Begriffe werden Aristoteles folgend definiert. Solch eine Definition ist immer ein Aussagesatz oder ein System von Aussagesätzen und nicht nur ein einzelnes Wort. Begriffe sind nicht wie Worte gebräuchlich oder ungebräuchlich, angemessen oder unangemessen, sondern sie sind aus Sicht einer Theorie wahr, während sie aus Sicht einer anderen vielleicht unzutreffend, unpräzise oder falsch sein können. Das bedeutet: Begriffe sind Ergebnis eines Erkenntnisprozesses, der freilich auch mitunter fehlgehen kann. Mit Begriffen wird etwas begriffen, das meint: verstanden. Dazu sei noch ein Philosoph zitiert: „Wörter bezeichnen natürlich Inhalte, die wir uns vorstellen können. Aber die mit einem Wort assoziierbaren Vorstellungen sind unbestimmt viele. Und Diskutanten können zum selben Wort sehr verschiedene Vorstellungen angeben und in einer nervenden Debatte gegeneinander ausspielen. Wer in solcher Debatte siegt, von dem sagt man, dass er die ‚Definitionshoheit‘ habe. […] Man ahnt nicht einmal, dass Wörter als Namen verwendet werden, die Sachen […] benennen, und dass eben diese Benennung die Voraussetzung des Begreifens ist […] Und ganz schlimm ist es, wenn ein definierter Begriff, da er durch einen sprachlichen Ausdruck (eben eine Definition) mitgeteilt wird, nur als ‚sprachliche Bezeichnung‘ erfasst wird. Dann ist das Begreifen auf das Benennen heruntergebracht – und ganz dringend ein Kurs philosophischer Erkenntnistheorie erforderlich.“[4]
Man mag die mangelnde Unterscheidung von Wort und Begriff für eine Petitesse halten. Unklarheit der Sprache ist aber Ausdruck von Unklarheit des Denkens und das kann zu unorientiertem Handeln führen: man glaubt, etwas begriffen zu haben, indem man es mit einem Wort bezeichnet. Oder ist es Absicht, wenn klar definierte Begriffe durch Worte unklarer Bedeutung ersetzt werden?: Die Frankfurter Allgemeine Zeitung kommentierte die Videobotschaft der Bundeskanzlerin vom 15. Januar 2016 und stellte fest, daß dort „der Begriff des Asylsuchenden durch den des Flüchtlings praktisch verdrängt worden ist, [es] zeigt jener Satz die anschließende Ausdehnung des Begriffs ‚Flüchtling‘.“ Der Begriff des Asylflüchtlings und der des Flüchtlings ist völkerrechtlich und auch durch deutsche Gesetze definiert[5], führte der Autor weiter aus. Er glaube nicht, daß hier nur eine sprachliche Fehlleistung vorliege, und fragte: „Weshalb also wählt Angela Merkel dieses Vokabular? Es muss das Desaster der europäischen Migrationspolitik verdeckt werden.“[6]

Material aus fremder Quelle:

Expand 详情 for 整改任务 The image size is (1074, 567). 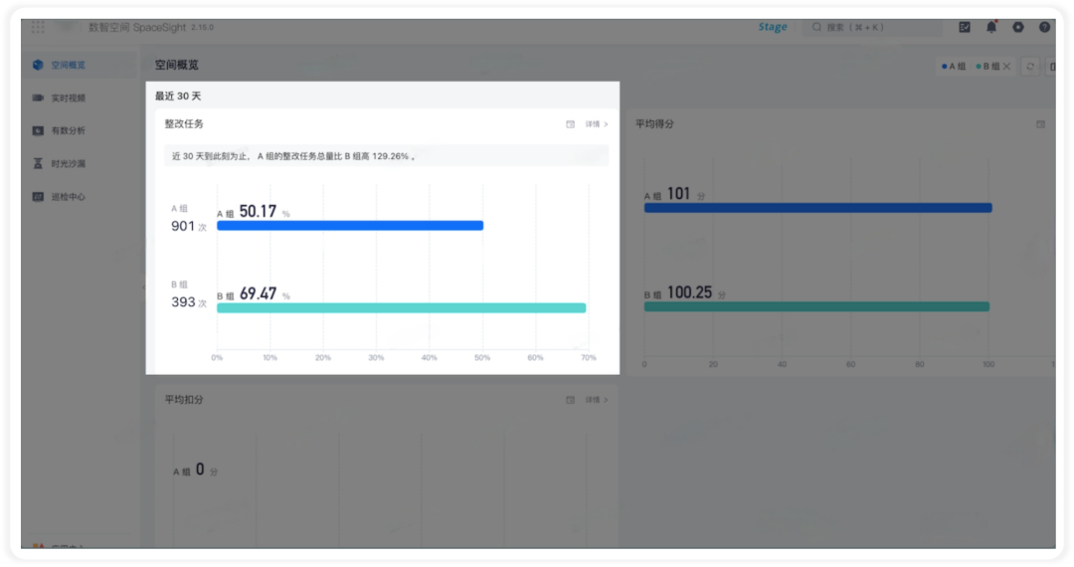click(597, 124)
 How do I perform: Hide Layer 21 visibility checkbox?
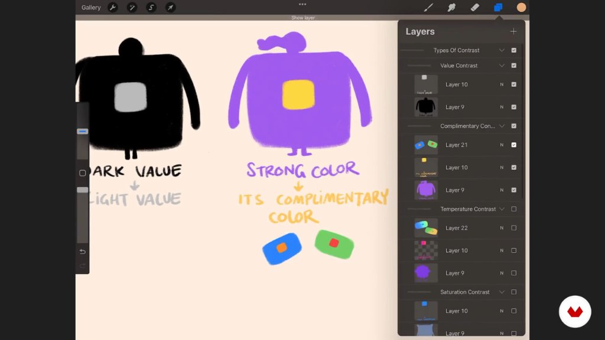[x=513, y=145]

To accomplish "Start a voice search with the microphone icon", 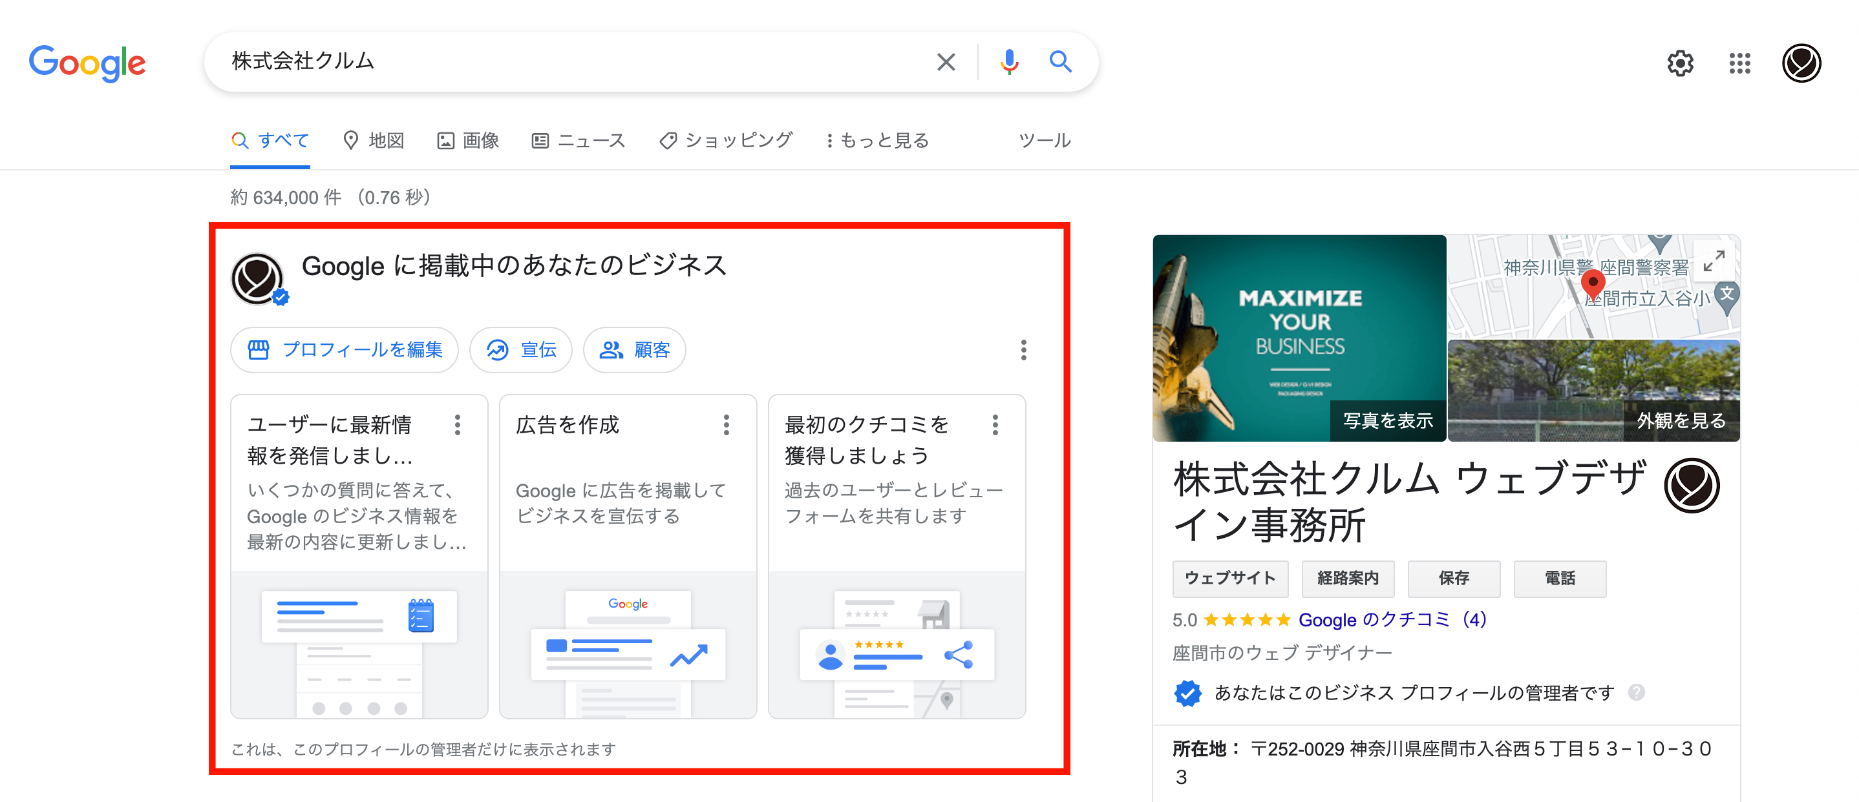I will (1009, 62).
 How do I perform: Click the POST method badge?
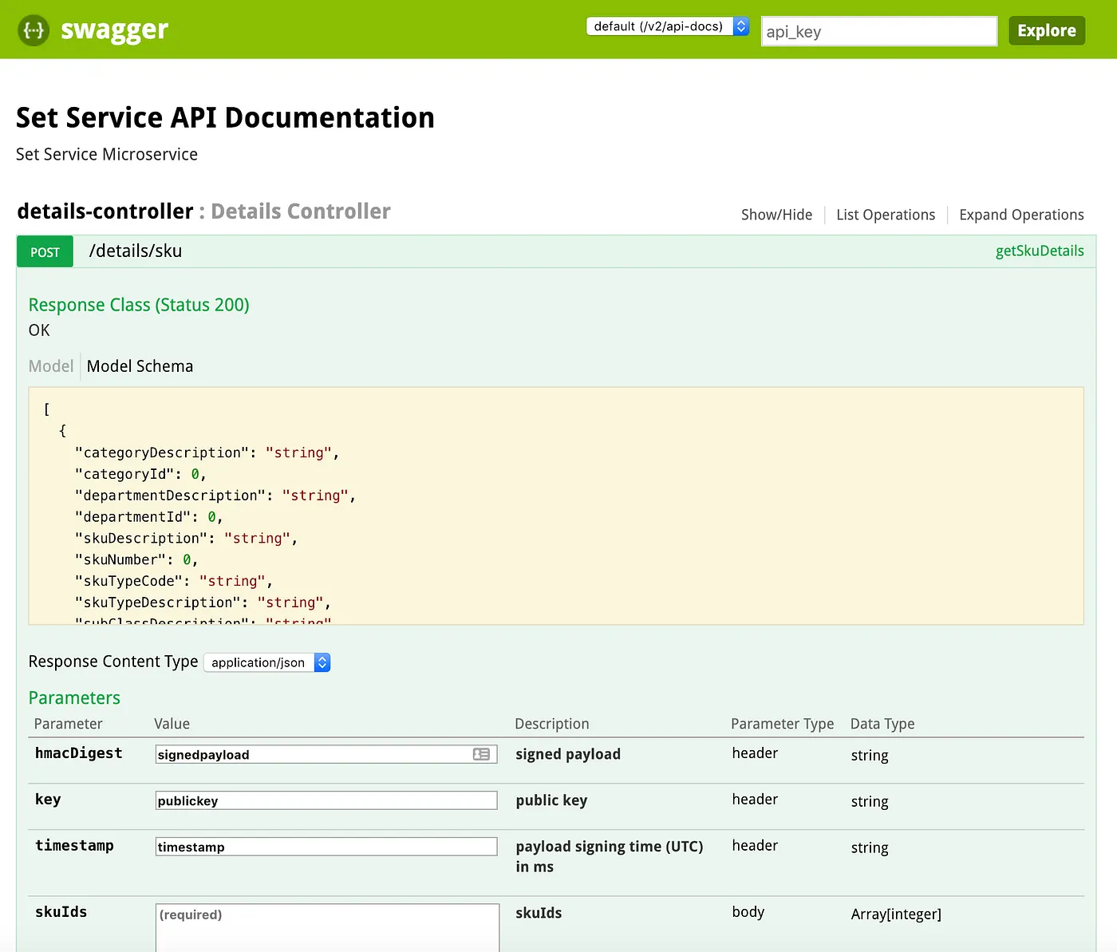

Wir kommen nicht umhin, festzustellen, daß Worte unterschiedliche Bedeutungen haben (können) und Begriffe in unterschiedlichem Kontext unterschiedlich definiert werden. Jeder Versuch, den Menschen einen bestimmten Wortgebrauch vorschreiben zu wollen ist absurd: Man kann den Menschen nicht verbieten, das zu sagen, was sie sagen wollen, auch nicht, wenn sie es mit vielleicht unzulänglichen Worten tun.
[1] Klara Indernach: Nach Zigeuner-Spruch von Ben Becker im WDR-Talk wird es still im Studio. In. focus.de vom 05.11.2023, 12:01 (https://www.focus.de/regional/koeln/nach-zigeunerspruch-von-ben-becker-im-wdr-talk-wird-es-still-im-studio_id_239598232.html)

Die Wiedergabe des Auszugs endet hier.